The JC Chambers Wastewater Treatment Plant was constructed in 1987 and was upgraded in 2005. Designed for a 4.3 million gallon per day flow, the wastewater plant treats about 3.5 million gallons per day. However, the plant can hydraulically process up to 13 million gallons daily when needed. The plant operates 24 hours a day.
Treatment begins with mechanical bar screens, which remove all solids larger than 6mm. Two grit chambers remove the remaining solids. These grit removal basins operate on the vortex principle, using impellers to force grit to the chamber floor. Plant staff then pump these solids to a conveyor belt for disposal.
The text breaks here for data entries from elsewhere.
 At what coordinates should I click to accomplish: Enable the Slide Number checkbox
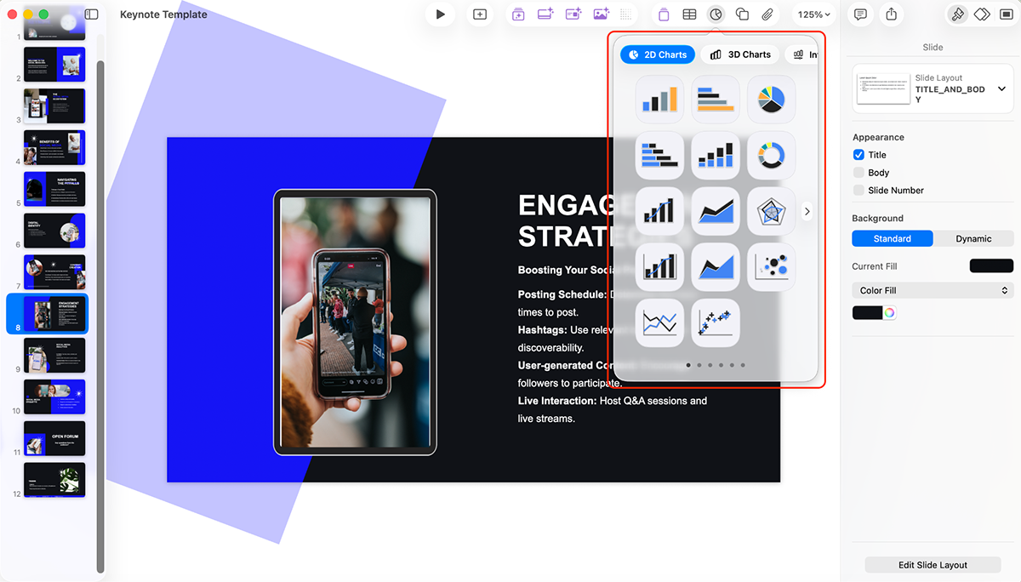point(859,190)
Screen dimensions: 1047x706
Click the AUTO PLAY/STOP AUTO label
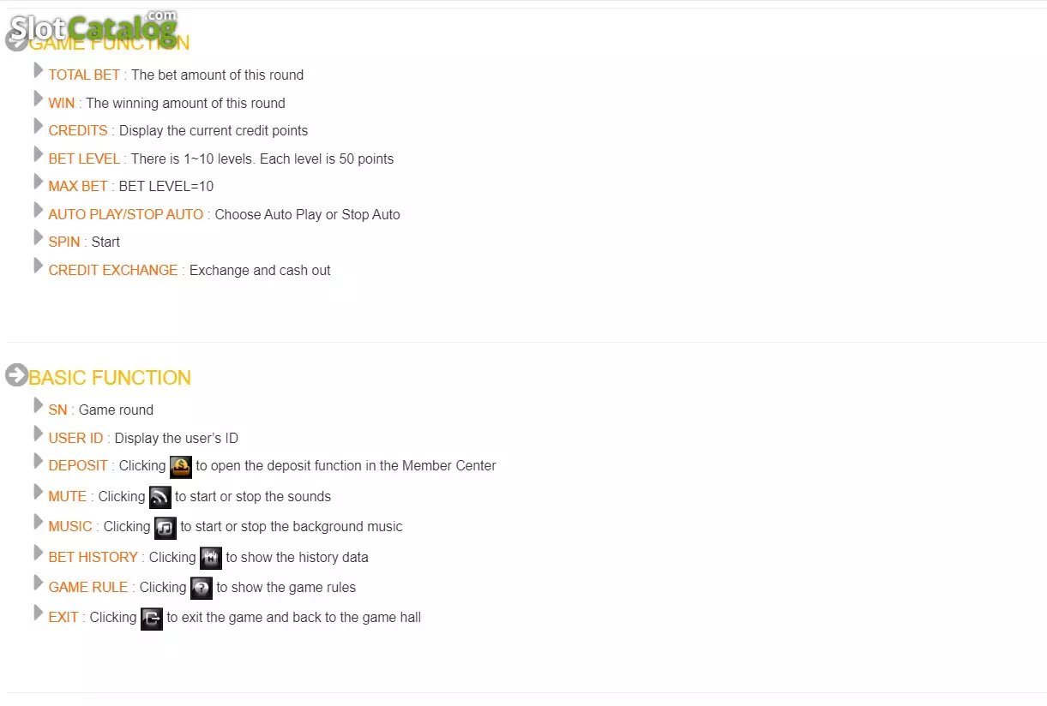point(126,214)
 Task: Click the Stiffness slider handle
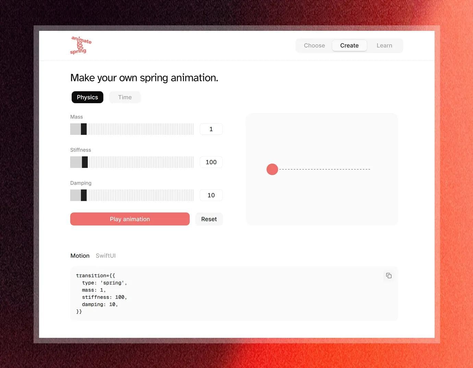coord(85,162)
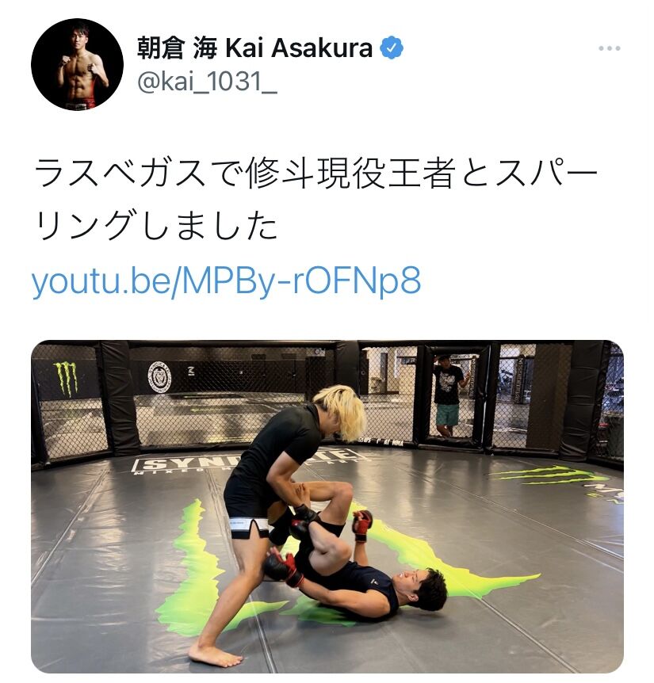Click the @kai_1031_ handle
The height and width of the screenshot is (683, 654).
(208, 81)
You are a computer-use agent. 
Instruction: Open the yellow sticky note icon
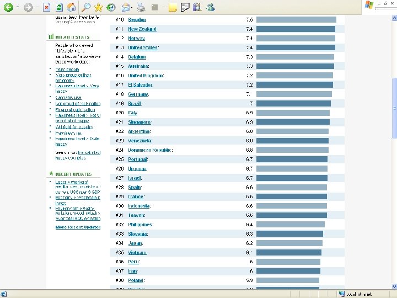(x=173, y=7)
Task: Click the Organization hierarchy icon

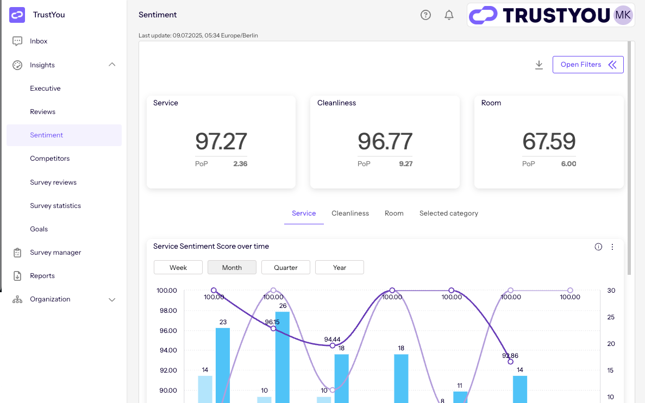Action: coord(17,299)
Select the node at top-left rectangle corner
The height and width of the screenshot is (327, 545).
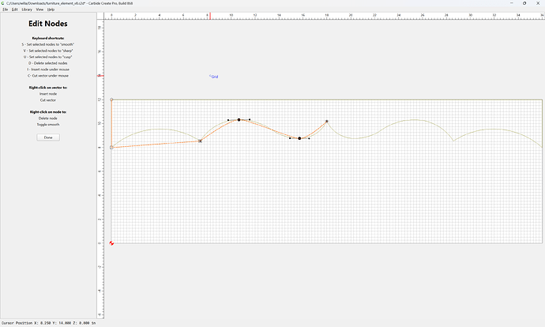point(111,100)
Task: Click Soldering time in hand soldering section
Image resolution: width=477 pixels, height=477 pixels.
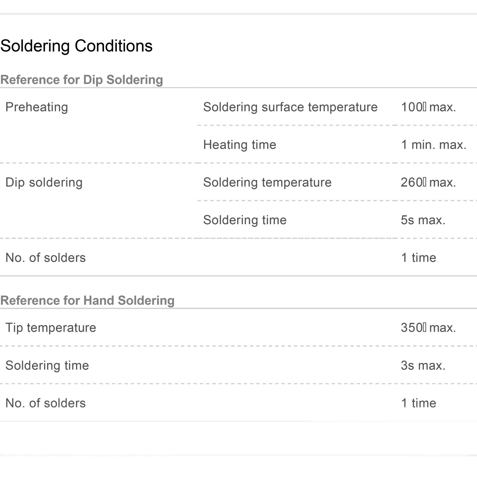Action: click(x=47, y=366)
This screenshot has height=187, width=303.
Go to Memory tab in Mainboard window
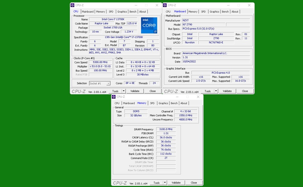(x=193, y=11)
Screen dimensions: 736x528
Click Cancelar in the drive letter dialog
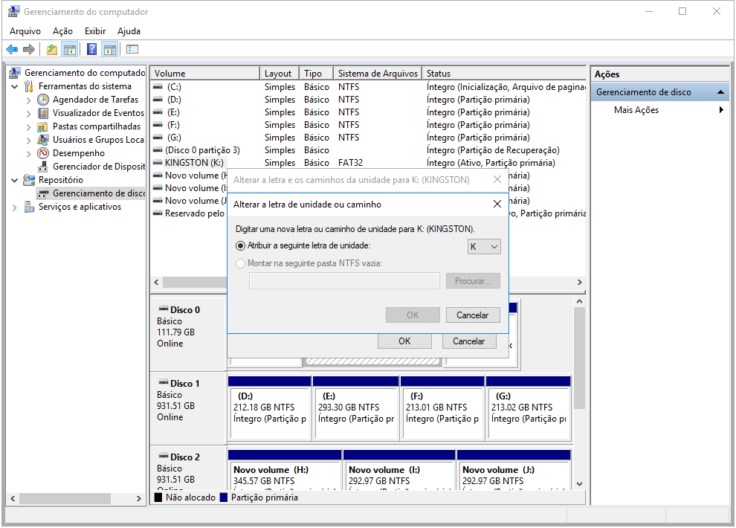click(x=472, y=315)
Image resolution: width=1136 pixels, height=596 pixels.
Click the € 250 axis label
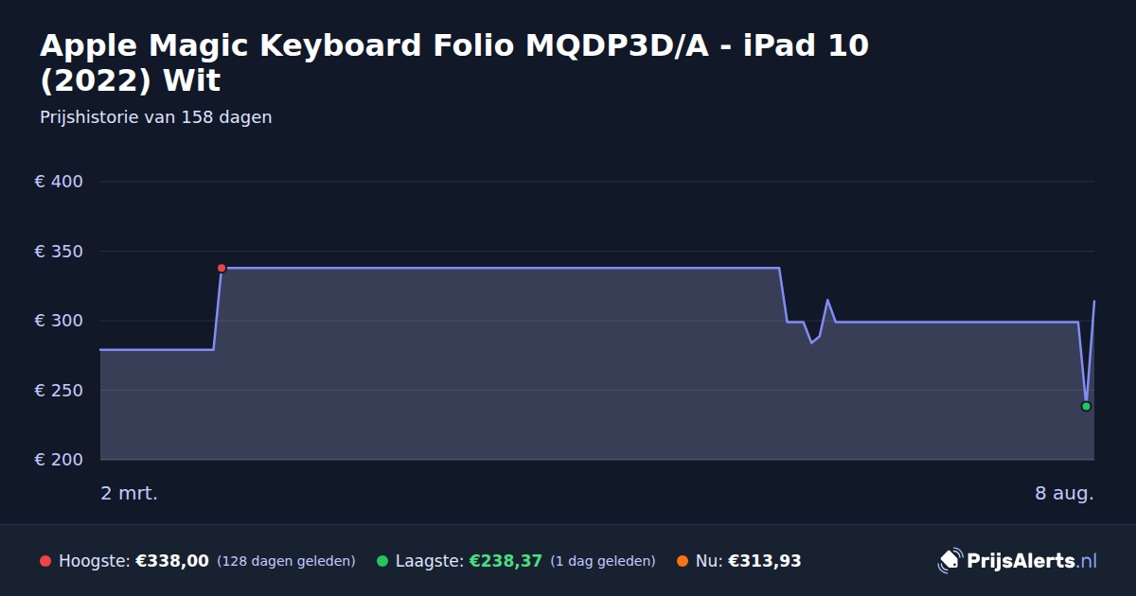(60, 391)
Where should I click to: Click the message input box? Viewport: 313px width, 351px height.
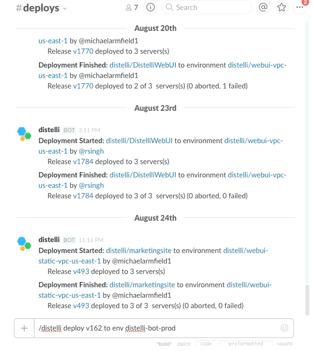pyautogui.click(x=157, y=328)
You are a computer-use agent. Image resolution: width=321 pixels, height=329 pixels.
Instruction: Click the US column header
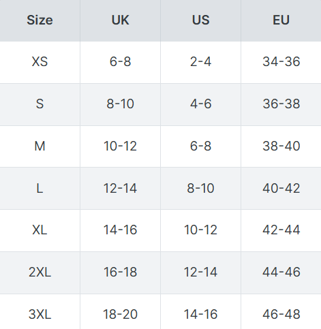[x=200, y=20]
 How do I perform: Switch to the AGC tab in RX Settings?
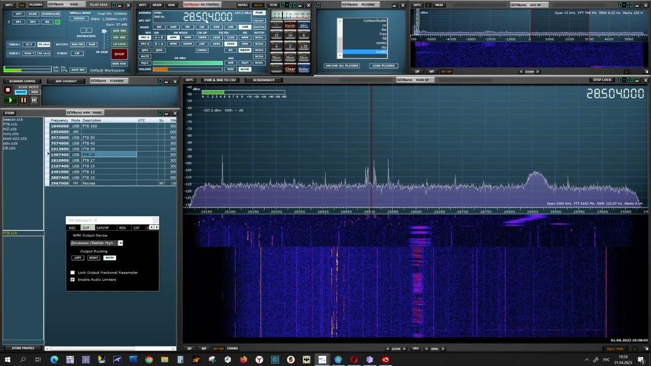click(x=72, y=228)
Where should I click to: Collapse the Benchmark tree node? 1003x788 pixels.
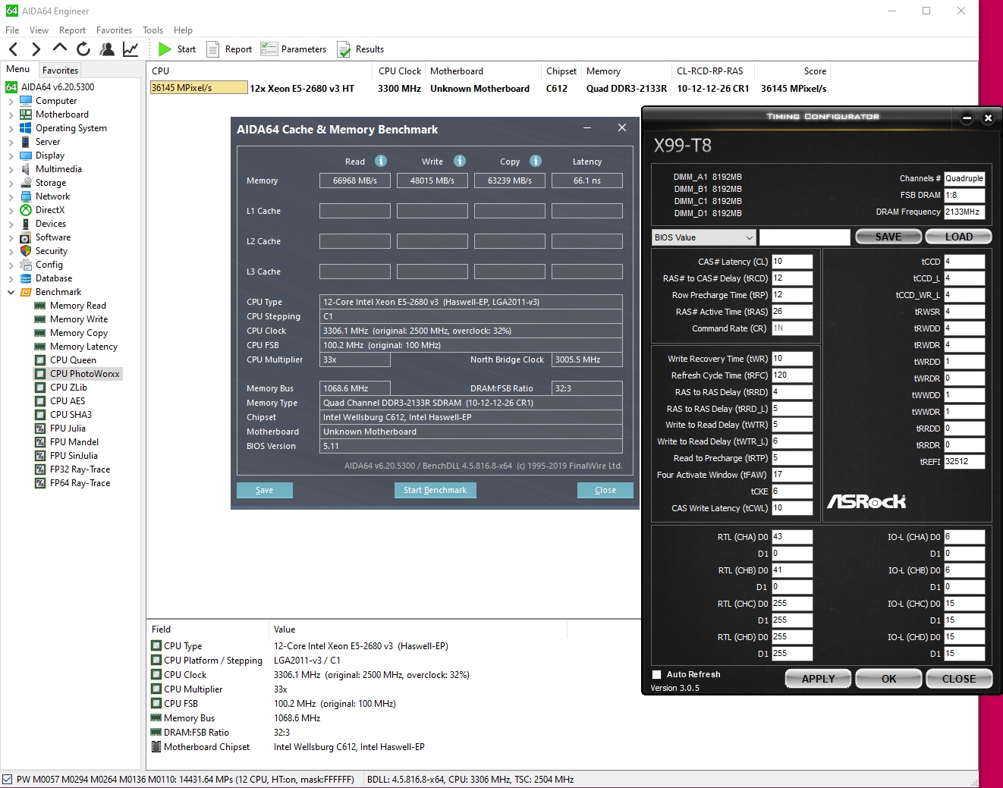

To remove biodegradable organics, the wastewater plant achieves the process of extended aeration via oxidation ditches. Each oxidation ditch includes two 150-horsepower motors that support impellers and has a volume of 1.55 million gallons. These basins mix with high intensity, performing two functions: providing the oxygen needed to remove nitrogen and BOD (biochemical oxygen demand) and providing the required velocity, so the associated biosolids remain suspended as flow moves down the channel sections of the basins. Channel zones within the basins prevent untreated influent wastewater from going directly over the weir. These zones have little to no dissolved oxygen. Low turbulence levels promote increased bio-flocculation, meaning that in the calm environment of the channels, floc particles that separate at mixing reunite, creating a larger mass that will settle better and produce a suitable quality effluent in the secondary clarifier.
The clarification process utilizes two circular tanks, known as clarifiers. Each clarifier is 130 feet in diameter, 14 feet deep at the sidewall, has a volume of 1.389 million gallons, includes a full-radius skimmer, and incorporates current baffles along the outer walls to prevent short-circuiting of flow paths. As water enters a clarifier, the heavy floc particles settle at the bottom of the tank for removal via multiple sludge collection pipes with suction nozzles. These pipes are placed along the bottom truss rake arms at varying lengths, each serving the same annular area of the clarifier floor. Clear water flows over the clarifier weir for further treatment downstream.
Settled solids are pumped from the clarifier to gravity thickeners. The gravity thickeners allow additional time for solids to settle and thus increase the solids’ concentration to around 1.5 – 2 percent before being pumped to a belt filter press for dewatering. At entry, the solids mix with a liquid cationic polymer which promotes further flocculation and binding of the solids as particles release the water trapped between them before the polymer mix. Pressure and gravity belts force more water from the solids and consistently achieve a 16 percent solid content at the end of the process for disposal.
The remaining water, known as “effluent,” flows over the clarifier weir, through channels, and into the ultraviolet disinfection process. During this phase, low-pressure, high-intensity UV lamps remove E.coli from the water. After disinfection, this water flows down a series of concrete steps to promote further oxidation before being discharged into Silver Creek.
The plant manages a state-certified wastewater laboratory. Therein, a Lab Director and staff analyze the required compliance and process-control parameters in the influent and effluent wastewater streams. These parameters include dissolved oxygen, pH, E.coli, BOD (biochemical oxygen demand), TSS (total suspended solids), ammonia nitrogen, TKN (total kjeldahl nitrogen), and total phosphorus.
The plant staff consists of one Class 4 Chief Plant Operator, one Class 3 Lab Director, one Class 3 Maintenance Operator, and one Class 1 Wastewater Operator. Staff oversee the day-to-day process and make necessary adjustments for optimal treatment, perform preventative maintenance to the equipment, run laboratory analysis, operate the belt filter press, and maintain the grounds around the facility.